The Shrine of Our Lady of the Prairies, formed in the 1950s as a retreat center for traditional Catholics, needed a priest and a financial manager. Gevelinger, the shrine's treasurer, had met and admired Scott from attending traditional Catholic outings throughout the country. She recommended him for the job.

Board members say they didn't delve into Scott's past because they were desperate for a priest. Scott says he took over a shrine that was a financial mess. He also says he was promised a deed to some of the shrine's property as part of his compensation package.

By Easter 2004, a rift had developed between Scott and the board. Board members said Scott could not properly conduct the rituals of Holy Week and was maneuvering to gain financial control of the shrine and its assets.

Scott sued the shrine's board, accusing its members of financial misconduct.
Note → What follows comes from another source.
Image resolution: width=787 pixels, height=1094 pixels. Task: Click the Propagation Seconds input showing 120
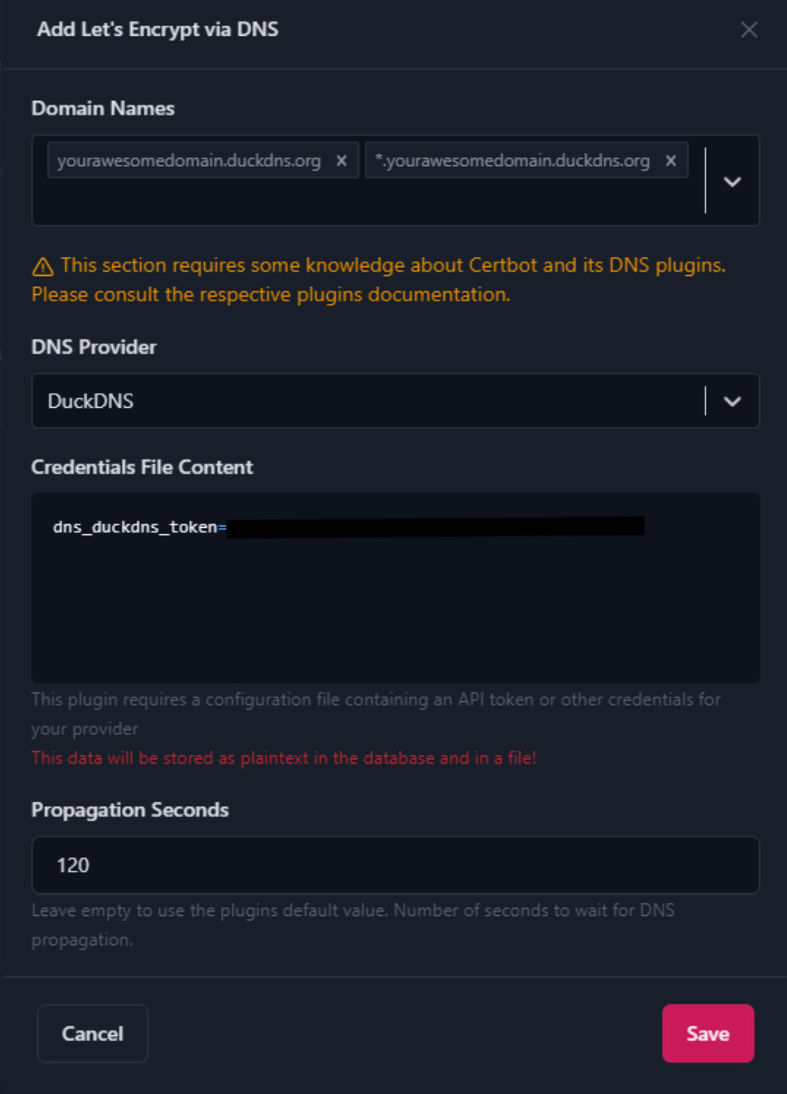pyautogui.click(x=395, y=865)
The suit, still pending, asks for back pay and unspecified damages.

Moves to Galesburg

Last summer, Scott and Gevelinger moved to Galesburg, where Scott says the mainstream church continues to try to discredit him because church officials remain angry that he went public three years ago with "my dark secret."

In 2002, while still running his abbey in Iowa, an emotional Scott appeared in full clerical garb at news conferences in Washington and Dallas, where Catholic bishops were meeting to grapple with the priest sex-abuse scandal.

He provided a graphic account of being gang-raped, along with several other young men, in the 1970s by a group of priests in the rectory of St. John's Cathedral in Milwaukee.

Church officials, police in Wisconsin and victim support groups all rushed to investigate his claims, but none could substantiate his story.

A diocese spokeswoman says Scott never provided specifics, including dates and names of priests or other possible victims. Scott says he attempted to get church officials and detectives in Wisconsin to investigate his claim before going public.

In 1998, he said, he related details that could prove his story to Alfred Kunz, a mainstream Wisconsin priest with whom Scott says he shared traditional Catholic philosophies. Kunz was about to go public, Scott said, when he was murdered in Dane, Wis. The case remains unsolved.

Scott says Wisconsin detectives substantiated his abuse allegations but did not file charges. A Dane County sheriff's investigator said the murder investigation remains open, but that Scott's assertions are preposterous.

Scott now refers to himself as an abbot, or bishop. He has big plans for his ministry in Galesburg. His new facility has room for some 30 followers to stay in silent retreats, he said. He is remodeling the building to resemble a scaled-down version of an ancient monastery and has converted one room into a chapel, with all the trappings, for a Latin mass.

He recently opened his Sunday services to the public and has issued a call for traditional Catholic worshipers from throughout the Midwest.

His goal, he says, is "to die in a state of grace."

In the meantime, Scott says, he will not bow to pressures from the Roman Catholic Church to stop his work. To do so, Scott says, would be a sin.

"I'm not willing to compromise," he said. "I'm not going to deny God and sell myself to hell."